こう聞かれたらわたしはこう答えるでしょう。
「ああ、あれね。映画は観てないな。中学生のときに原作は読んだよ。」

どうでしょう。この卑屈さ。別にいつ読んだかなんて聞かれてないですし、だいたい今は映画の話をしています。
それなのに、まず原作の話をしたがる。ましてや「中学生のときすでに知ってたんだぜ、オレ」感を全面に押し出そうとする。
ヒドイもんです。たとえ映画を観ていても、わたしはきっとこう答えるでしょう。

「映画はイマイチだったなーやっぱり原作は超えられないよ」

自分は人とは違うんだ!という無意識の表明

初対面の人と会ったとき、相手が少しでも本に興味がありそうだった場合、大興奮します。
ただ、その興奮は長く続かないことがほとんどです。

「えー本好きなんだ!普段どんな本読むの?」

「んーそうだなあ…東野圭吾とか好きだよ!」

…この瞬間の劇的な興ざめ感。「あの興奮のひとときを返してくれ!」とはこのことです。

冷静に考えれば、誰が何の本を読もうと自由なんです。東野圭吾だろうと、伊坂幸太郎だろうと好きな作品を読んでもらってかまわないはずです。
それなのに、どうしてこうも興味を持てないのでしょうか。

これは結局「自分は他の人とは違うんだ」というオーラを出したい人間の本能。
そして、単純にろくでなし。人のことを下に見たい願望が思い切り開花している春の気配。

無名な作家・作品であればいいとも限らない

好きな本や作家を人に聞いたとき、わたしたちのような人種(勝手に一括り)はどんな答えが返ってくると喜ぶのでしょうか。
それはズバリ「興味の対象が同じもの」。

東野圭吾や伊坂幸太郎がダメだからといって、あまり知られていない作家や作品の話が心地良いかといえばそうでもありません。
反対に自分の知らない作品や作家の話をされると「自分の上をいかれてる感」をひしひしと感じてしまい、不安に駆られます。

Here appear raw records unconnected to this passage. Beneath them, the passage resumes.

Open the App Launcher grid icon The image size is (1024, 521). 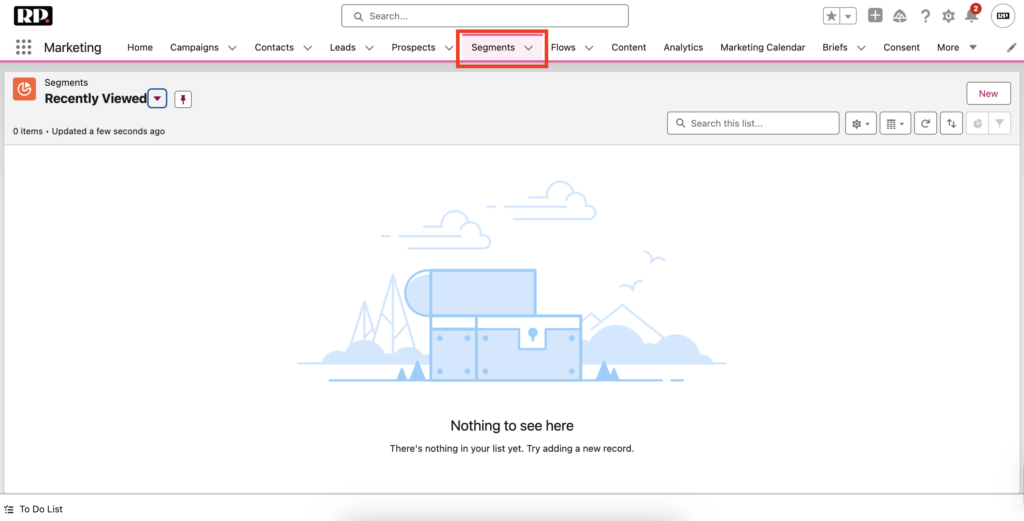pyautogui.click(x=23, y=47)
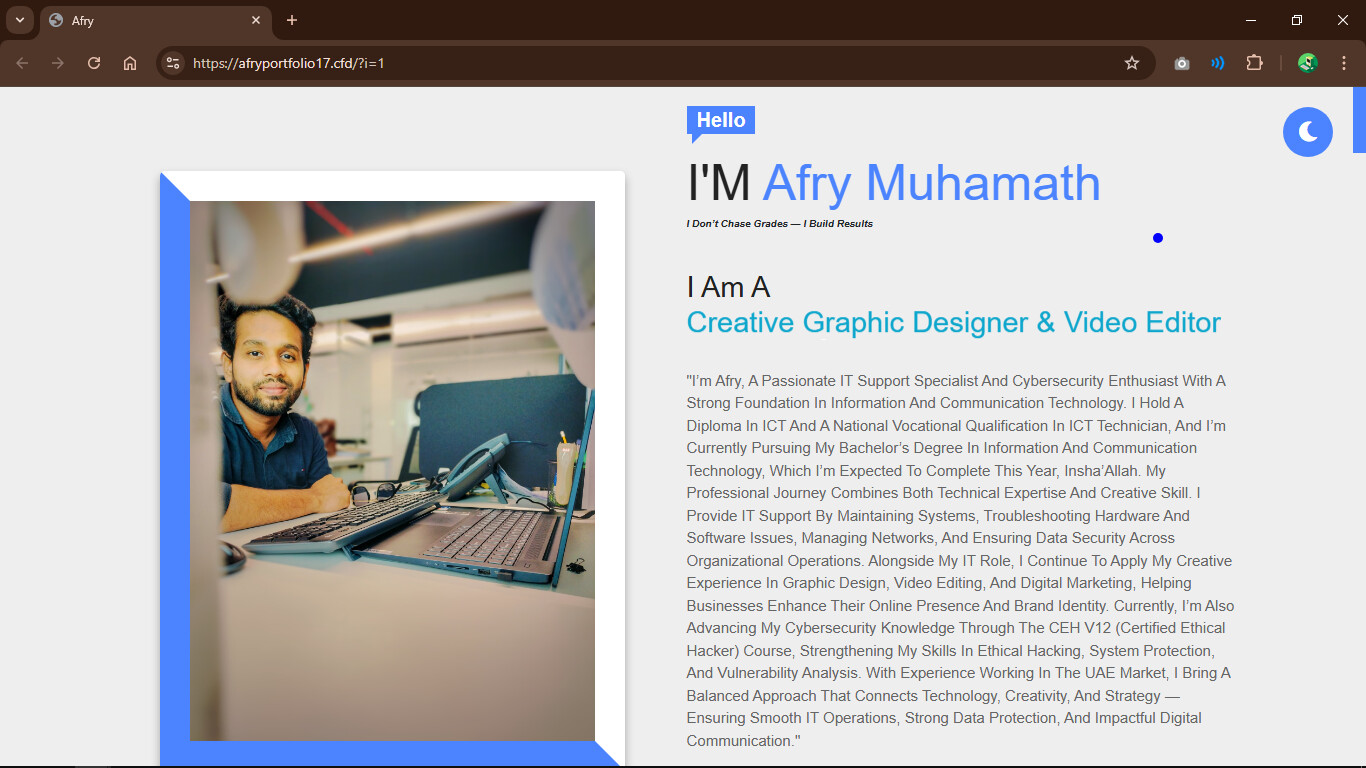
Task: Open a new tab with the plus icon
Action: coord(292,20)
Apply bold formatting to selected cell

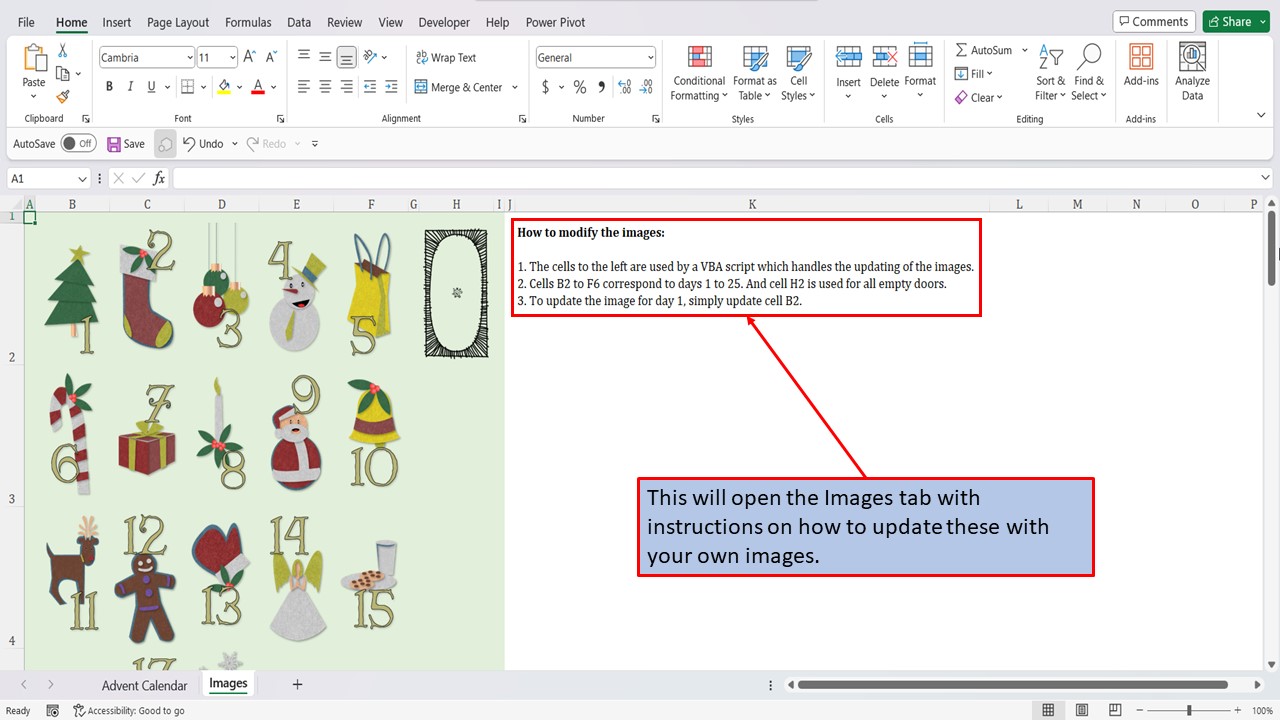[109, 87]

結局ところ「相手よりも本のことを知っている自分」でいたいし「相手のほうが本のことを知っている状態」は避けたいのです。
理想とするのは「同じ好きな作家や作品について同じ温度で盛り上がる」ことにあります。
こんなわがままな願望は決して口にできません。密かに心に抱くだけ。

東野圭吾作品を読んだことがないくせにこの言い草。バチ当たりです。
どうりで部屋にゴキブリが出てくるわけです。

さて、チャールズ・ブコウスキーでも読もうかな。